Adultère : une affaire de génétique ? Une étude ose poser la question

Et voilà, on peut se dédouaner maintenant : si l’on trompe son conjoint, c’est de la faute des parents. Comment ça ? C’est scientifique ! Une étude a démontré que la raison de nos écarts amoureux (et sexuels surtout) serait d’ordre génétique. Papa-Maman, si l’on trompe, on saura que vous avez trompé !

L’adultère est une affaire de famille et de gènes

Adultère GénétiqueEt pourtant, l’on disait que « là où il avait de la gêne, il n’y a pas de plaisir« … On peut désormais dire que « là où tes gènes sont sans gêne, t’en as peut-être pris« .

Des chercheurs de l’Université du Queensland, en Australie, ont mené une enquête qui tendrait à prouver que l’adultère serait héréditaire. Comment ? Ils ont réalisé une étude portant sur les séquences génétiques de 7 300 jumeaux (18-49 ans) étant en couple depuis de nombreuses années. Ils ont donc interrogé leurs sujets d’étude qui ont révélé que, parmi eux, 9,8% d’hommes et 6,4% de femmes auraient été infidèles. C’est à dire qu’ils auraient eu « au moins » deux partenaires sexuels au cours des 12 derniers mois précédant l’enquête.
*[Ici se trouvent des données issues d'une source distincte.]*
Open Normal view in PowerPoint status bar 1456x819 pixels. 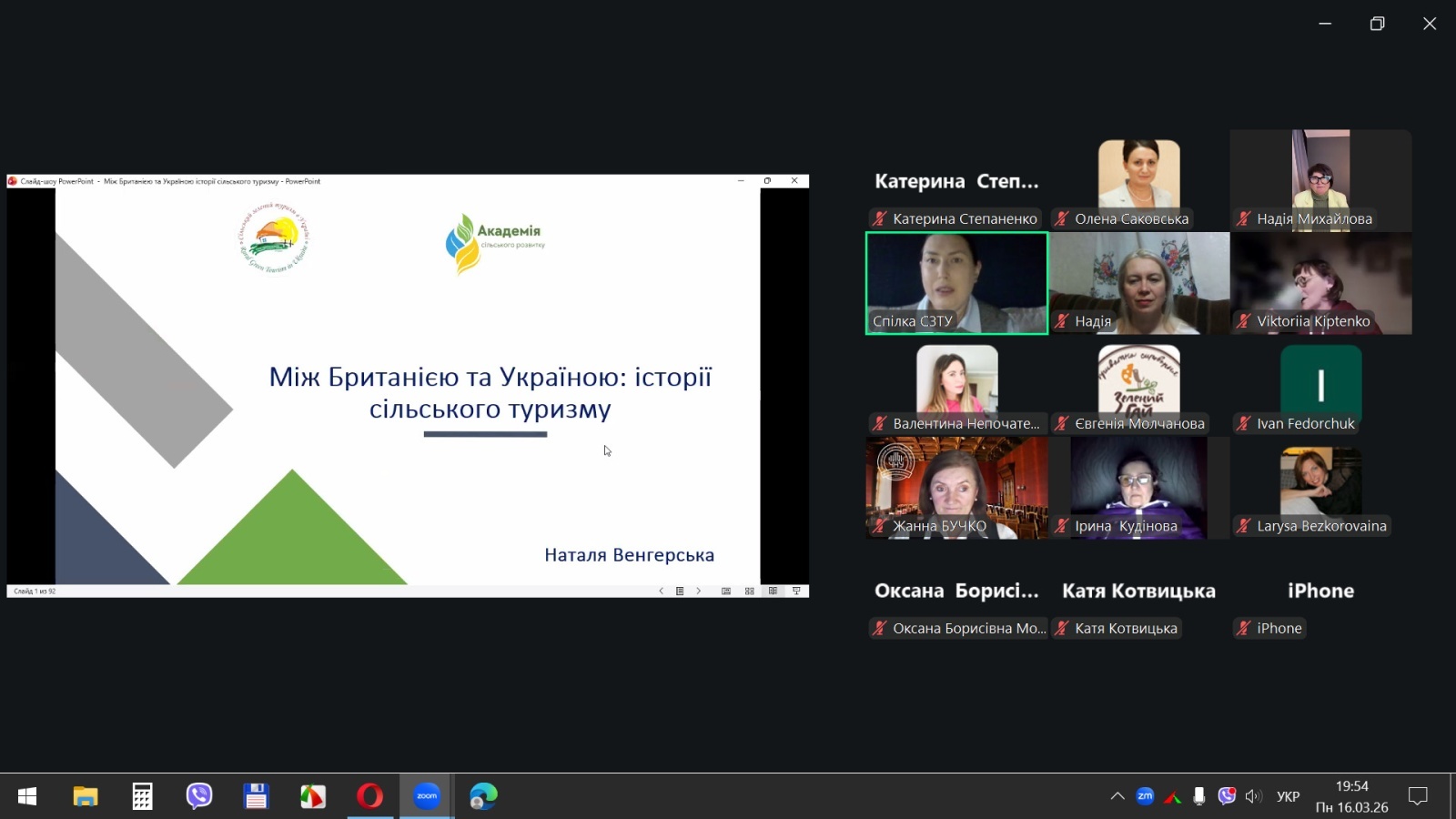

Les scientifiques ont ensuite comparé le patrimoine génétique des vrais et faux jumeaux, et ont identifié un gène spécifique chez la femme (comme par hasard !) qui pourrait être responsable de ces écarts de conduite. Outre le mythe de Eve, remis au goût du jour (paraît que le péché, c’est de notre faute…), on apprend que c’est un gène l’AVPRIA, qui produit une hormone arginine-vasopressine, influant sur notre comportement social et impactant sur l’attachement que l’on peut avoir entre partenaires.

En d’autres termes : c’est de la faute des gènes, de la famille et de la femme.